◆ The problem
Set down every record below exactly as it stands, minus the pictures.

◆ Task data

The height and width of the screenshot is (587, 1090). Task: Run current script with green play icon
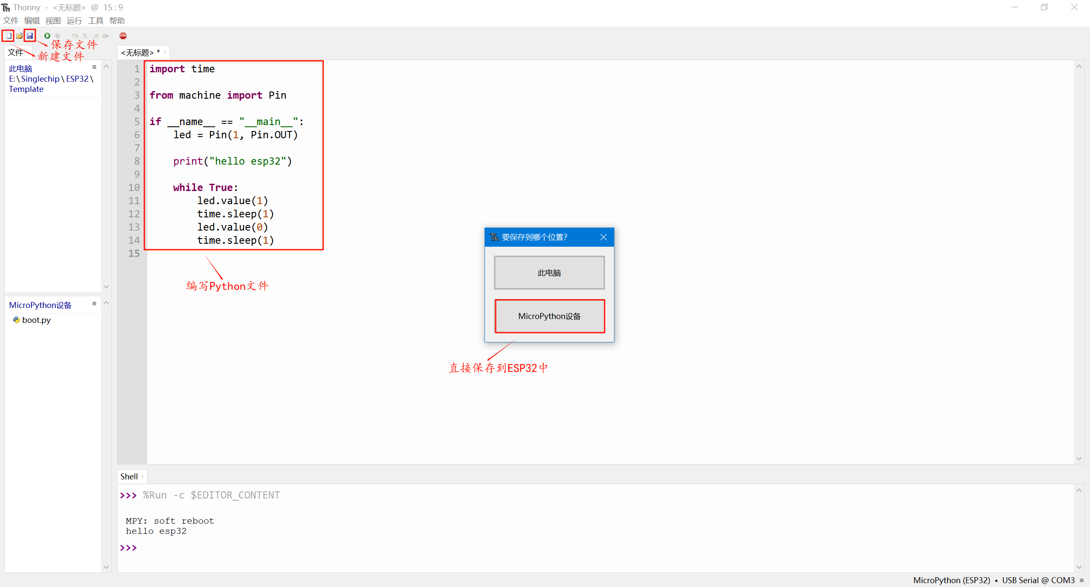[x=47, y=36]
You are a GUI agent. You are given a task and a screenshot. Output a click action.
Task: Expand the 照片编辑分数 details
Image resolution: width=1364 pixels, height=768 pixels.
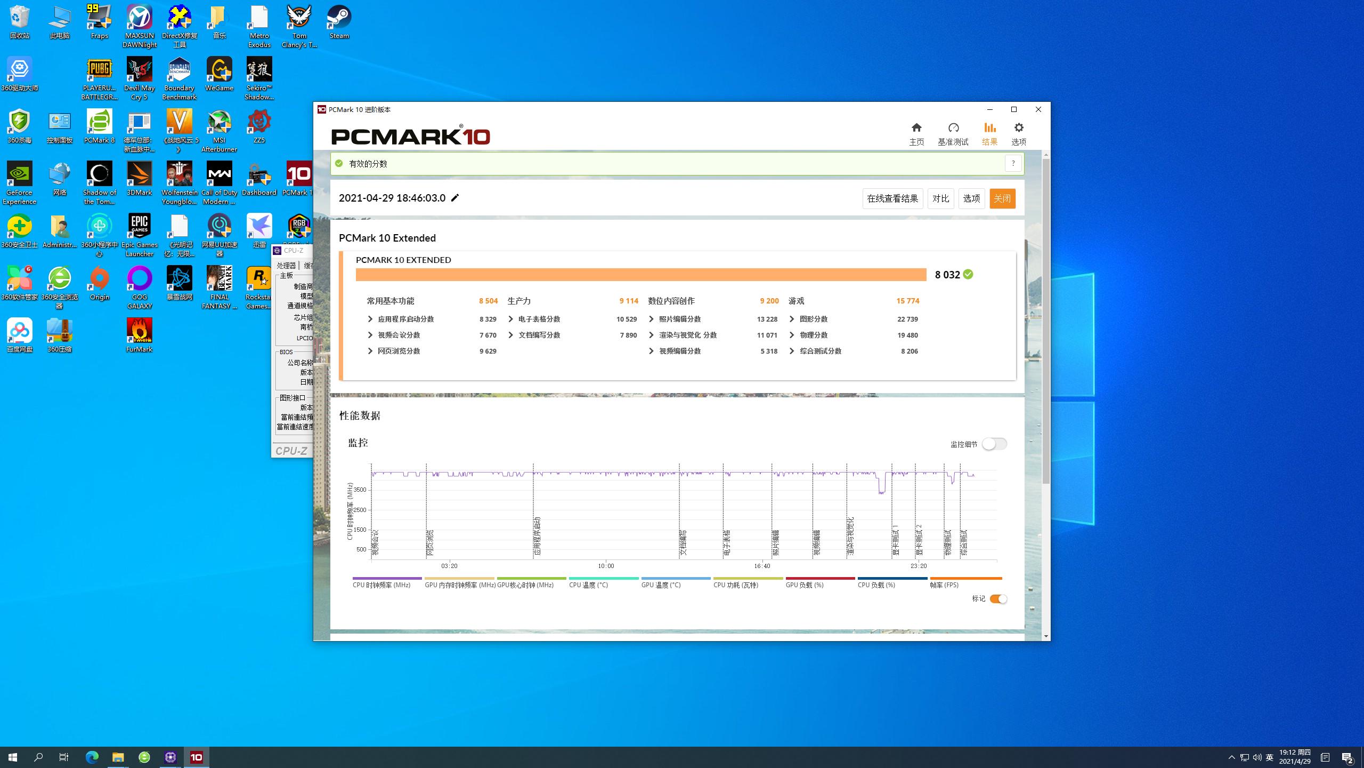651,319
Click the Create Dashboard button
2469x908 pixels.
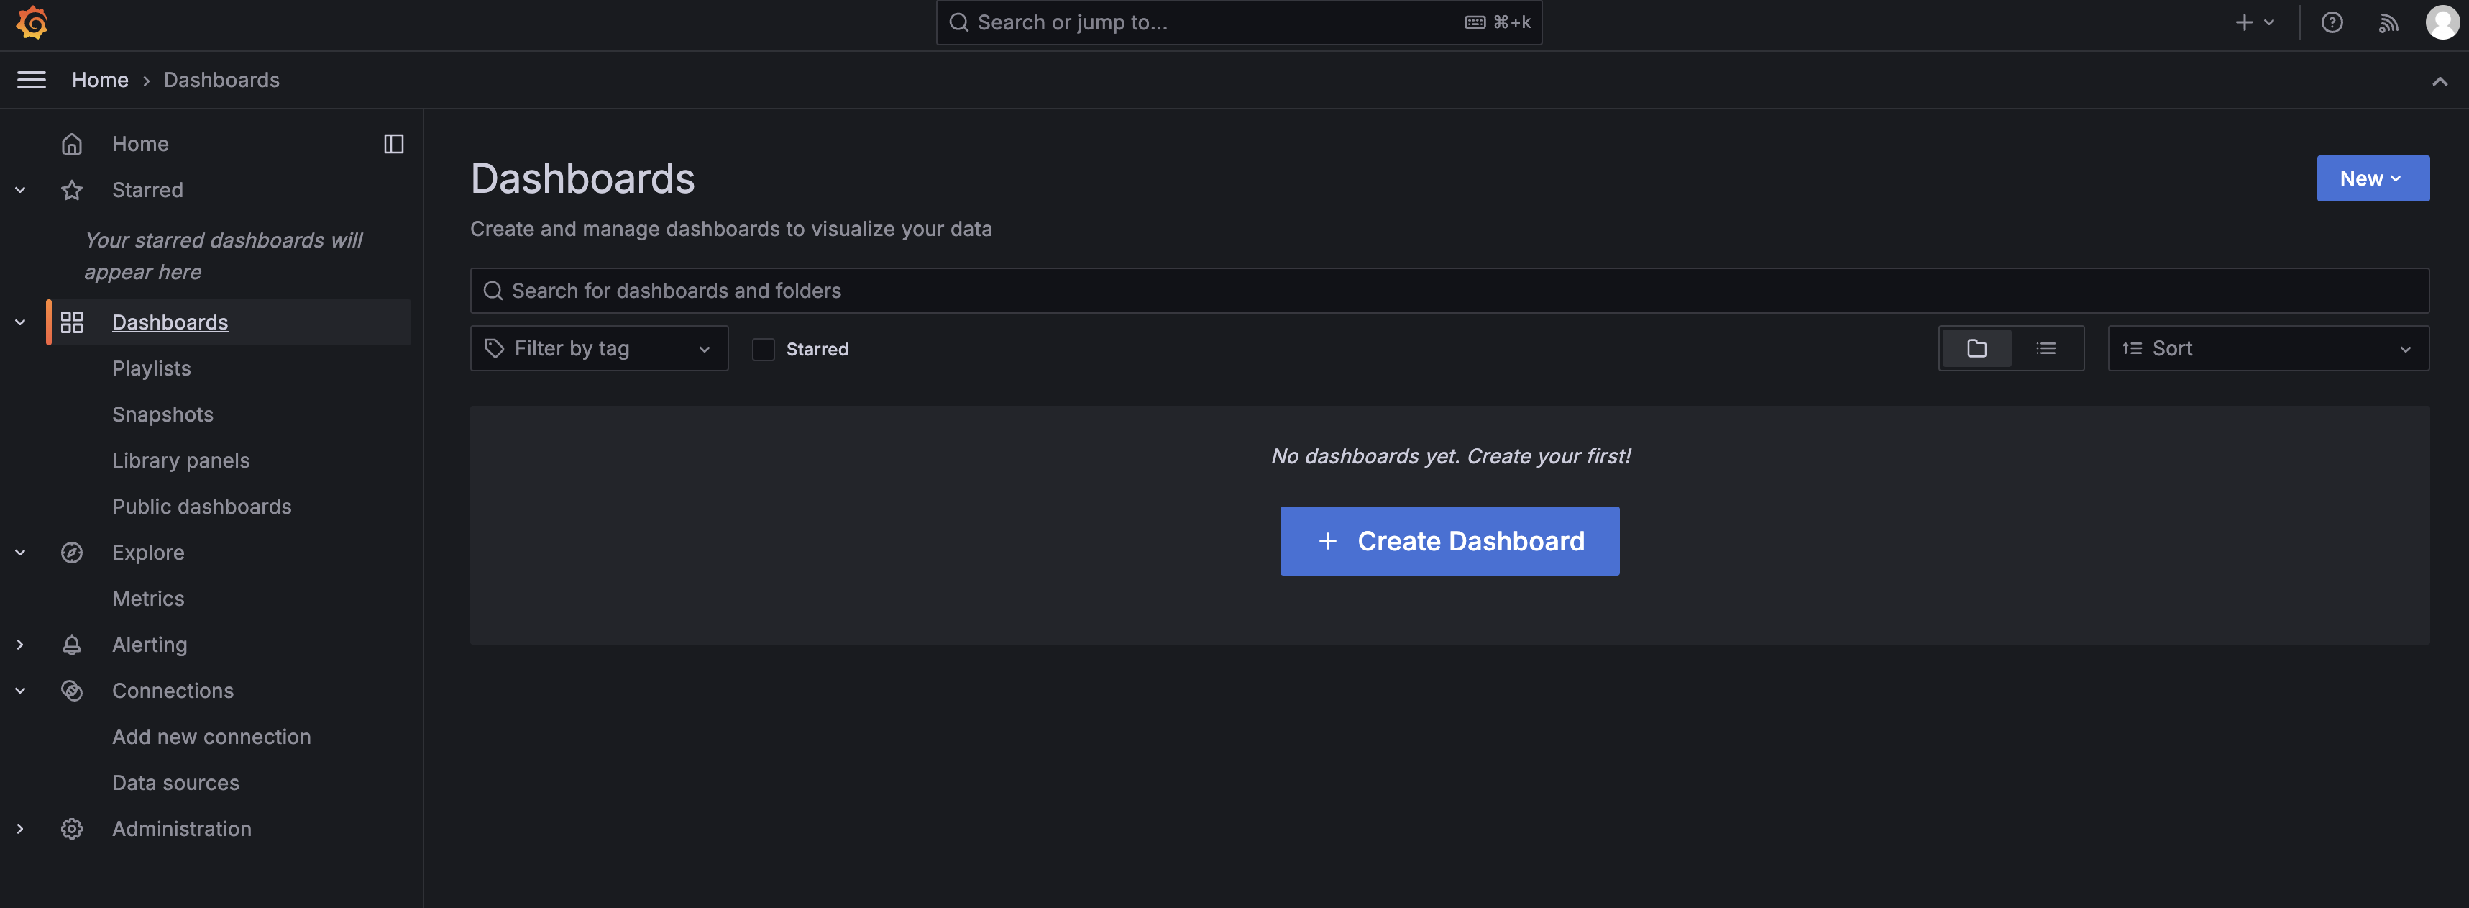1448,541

◆ Result below
The height and width of the screenshot is (587, 1090). Task: Run current script with green play icon
[x=47, y=36]
You are a GUI agent. You are given a task and a screenshot. Output a click action.
Task: Expand the 照片编辑分数 details
Image resolution: width=1364 pixels, height=768 pixels.
651,319
Click the Create Dashboard button
2469x908 pixels.
1448,541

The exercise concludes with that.